◆ Given request:
Recast the lines below as a numbered list, leaving out any blank lines and all pictures.

◆ Task material:
-----

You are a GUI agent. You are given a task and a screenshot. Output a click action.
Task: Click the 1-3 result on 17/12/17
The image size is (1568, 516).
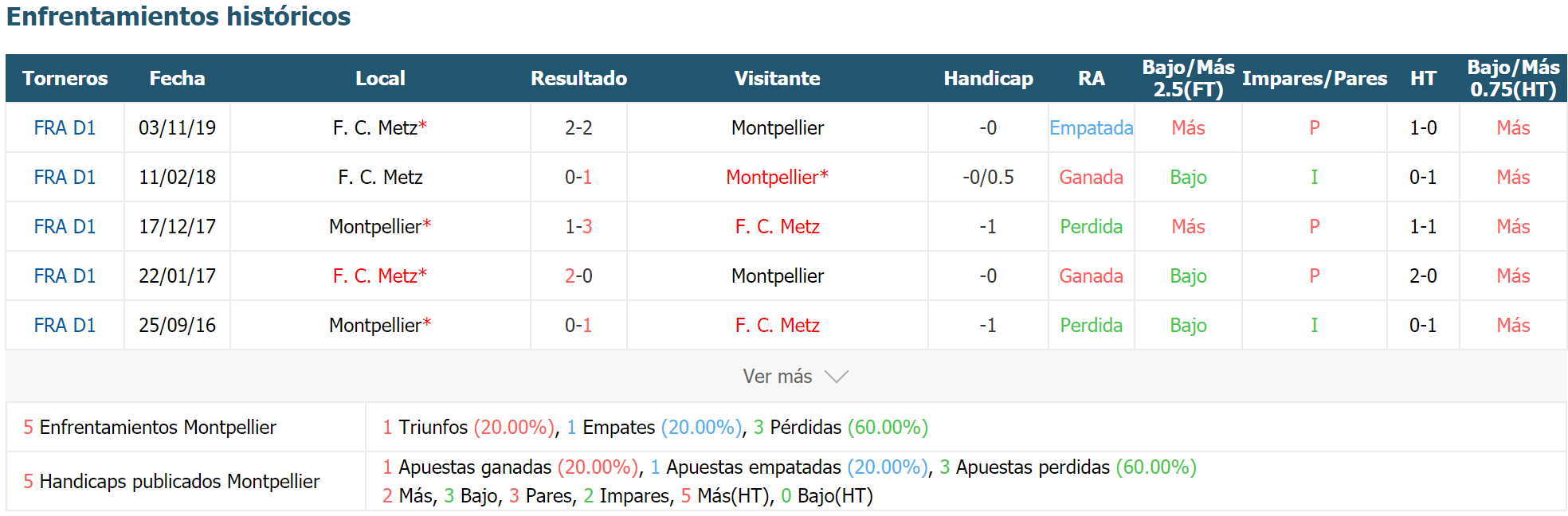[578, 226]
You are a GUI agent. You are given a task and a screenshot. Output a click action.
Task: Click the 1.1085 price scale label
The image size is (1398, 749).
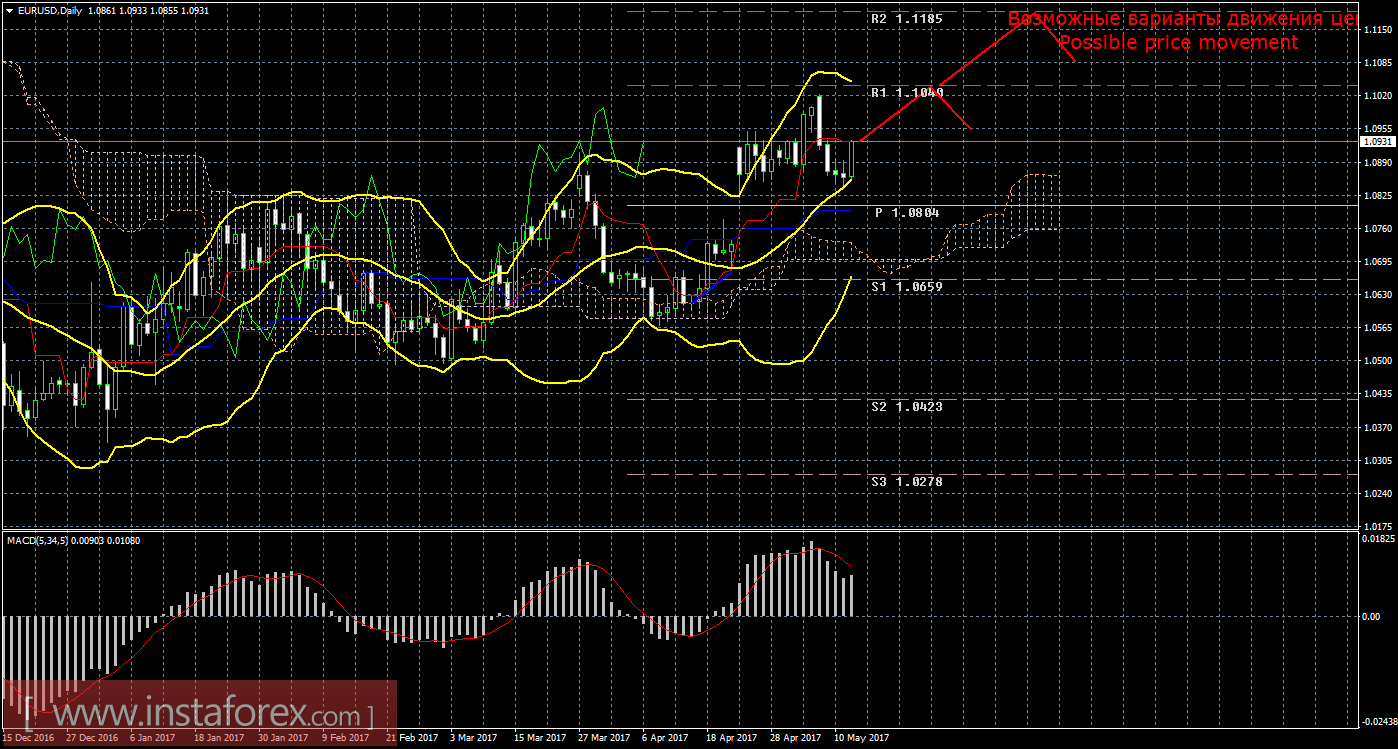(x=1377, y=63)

-----

◆ Output of the exercise:
1. You are a GUI agent. You are given a task and a screenshot. Output a click action.
2. Task: Click the 1-3 result on 17/12/17
3. The image size is (1568, 516).
4. [578, 226]
5. You are a GUI agent. You are given a task and a screenshot. Output a click action.
6. Task: Click the 1.1085 price scale label
7. The image size is (1398, 749).
8. (x=1377, y=63)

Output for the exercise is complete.